Luton (Großbritannien) - Die Billigfluggesellschaft Easyjet kompensiert seit dem gestrigen Dienstag den CO2-Ausstoß aller Flüge. Das lässt sie sich etwas kosten.

Eine Easyjet-Maschine startet am Flughafen Amsterdam-Schiphol (Symbolbild).
Eine Easyjet-Maschine startet am Flughafen Amsterdam-Schiphol (Symbolbild).  © 123RF/funlovingvolvo

Jeder Fluggast unabhängig vom gebuchten Tarif auf jedem Flug, den Easyjet durchführt, soll von nun an CO2-neutral unterwegs sein. Man muss nicht einmal eine besondere Buchungsoption wählen, der eigene Flug wird immer CO2-neutral sein.

"Der Klimawandel ist für uns alle ein Thema", erklärte Johan Lundgren, Easyjet-Geschäftsführer, in einer Mitteilung.

"Bei Easyjet begegnen wir dieser Herausforderung mit der Entscheidung, die Kohlenstoffemissionen aus dem Treibstoff, der für alle unsere Flüge ab heute verwendet wird, auszugleichen."

Dafür sollen zwei Systeme angewendet werden, die die höchsten Verifizierungsstandards in Großbritannien besitzen. Das heißt, das dort wirklich sichergegangen wird, dass das Geld da ankommt, wo es auch hingehen soll.

Easyjet will die Wälder in Südamerika und Afrika schützen und aufforsten, Solarenergie in Indien finanzieren sowie in Uganda und Eritrea den Zugang zu sauberem Wasser vorantreiben.

Über 29,1 Millionen Euro investiert die Airline in die Kompensierung von Co2-Ausstößen laut einem aerotelegraph-Bericht.

Neue Elektro-Flugzeuge in Entwicklung

Easyjet-Geschäftsführer Johan Lundgren am Flughafen Berlin Tegel.
Easyjet-Geschäftsführer Johan Lundgren am Flughafen Berlin Tegel.  © dpa/Jörg Carstensen

Die britische Fluggesellschaft arbeitet weiterhin seit zwei Jahren daran, ein rein elektrisch betriebenes Flugzeug zu entwickeln.

Dafür wurde die Zusammenarbeit mit Airbus weiter vertieft. Auch will die Airline in Zukunft die Entwicklung von Technologien unterstützen, die Hybrid- und Elektroflugzeuge ermöglichen könnten.

Und damit noch nicht genug: Die rasche Reduzierung des Abfall- und Einweg-Kunststoffverbrauchs im Unternehmen und in der Lieferkette soll weiter vorangetrieben werden.

"Die Menschen haben die Wahl, wie sie reisen möchten und sie denken jetzt mehr über die möglichen CO2-Auswirkungen der verschiedenen Verkehrsmittel nach", sagt Easyjet-Chef Lundgren.

"Aber viele Menschen möchten immer noch fliegen. Und wenn sich die Menschen für das Fliegen entscheiden, möchten wir eine der besten Entscheidungen sein, die sie treffen können."

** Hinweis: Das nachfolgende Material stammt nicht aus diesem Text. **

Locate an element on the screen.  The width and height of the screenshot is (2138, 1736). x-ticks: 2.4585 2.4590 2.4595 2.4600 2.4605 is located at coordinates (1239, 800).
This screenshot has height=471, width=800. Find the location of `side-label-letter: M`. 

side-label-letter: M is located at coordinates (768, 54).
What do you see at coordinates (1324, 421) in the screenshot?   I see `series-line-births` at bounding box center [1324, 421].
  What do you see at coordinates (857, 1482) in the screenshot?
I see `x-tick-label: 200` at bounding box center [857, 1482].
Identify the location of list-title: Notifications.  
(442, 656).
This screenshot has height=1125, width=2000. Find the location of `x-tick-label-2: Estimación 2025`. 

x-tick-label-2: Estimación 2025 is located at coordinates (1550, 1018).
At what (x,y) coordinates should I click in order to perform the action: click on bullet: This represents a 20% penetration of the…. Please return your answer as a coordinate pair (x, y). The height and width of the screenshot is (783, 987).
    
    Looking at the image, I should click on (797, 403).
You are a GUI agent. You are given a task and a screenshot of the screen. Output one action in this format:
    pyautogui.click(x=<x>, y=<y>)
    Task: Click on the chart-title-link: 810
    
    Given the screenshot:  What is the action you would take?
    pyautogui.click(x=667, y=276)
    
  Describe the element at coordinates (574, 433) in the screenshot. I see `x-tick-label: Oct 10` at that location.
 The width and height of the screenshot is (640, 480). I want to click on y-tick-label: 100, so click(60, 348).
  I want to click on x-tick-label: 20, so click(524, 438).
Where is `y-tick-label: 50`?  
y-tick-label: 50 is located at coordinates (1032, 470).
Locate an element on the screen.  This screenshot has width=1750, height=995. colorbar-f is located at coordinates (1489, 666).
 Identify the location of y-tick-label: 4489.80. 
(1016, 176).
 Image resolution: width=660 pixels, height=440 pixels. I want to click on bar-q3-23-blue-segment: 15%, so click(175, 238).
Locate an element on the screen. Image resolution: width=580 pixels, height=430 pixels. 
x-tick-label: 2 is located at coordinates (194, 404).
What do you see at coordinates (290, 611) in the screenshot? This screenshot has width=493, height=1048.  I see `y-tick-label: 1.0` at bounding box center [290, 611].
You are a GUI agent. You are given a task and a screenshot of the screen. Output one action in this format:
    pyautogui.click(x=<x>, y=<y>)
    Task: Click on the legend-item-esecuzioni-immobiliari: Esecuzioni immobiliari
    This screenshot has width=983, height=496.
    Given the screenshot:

Lundgren sieht die Verantwortung deshalb jetzt bei den jeweils zuständigen Regierungen ihrer Destinationen.

"Bemühungen zur Reduktion des CO2-Ausstoßes im Luftverkehr sollten unterstützt werden. Dafür ist eine Reform der Besteuerung von Flugtickets notwendig", so Lundgren. "Frühförderer wie Easyjet sollten nicht bestraft werden."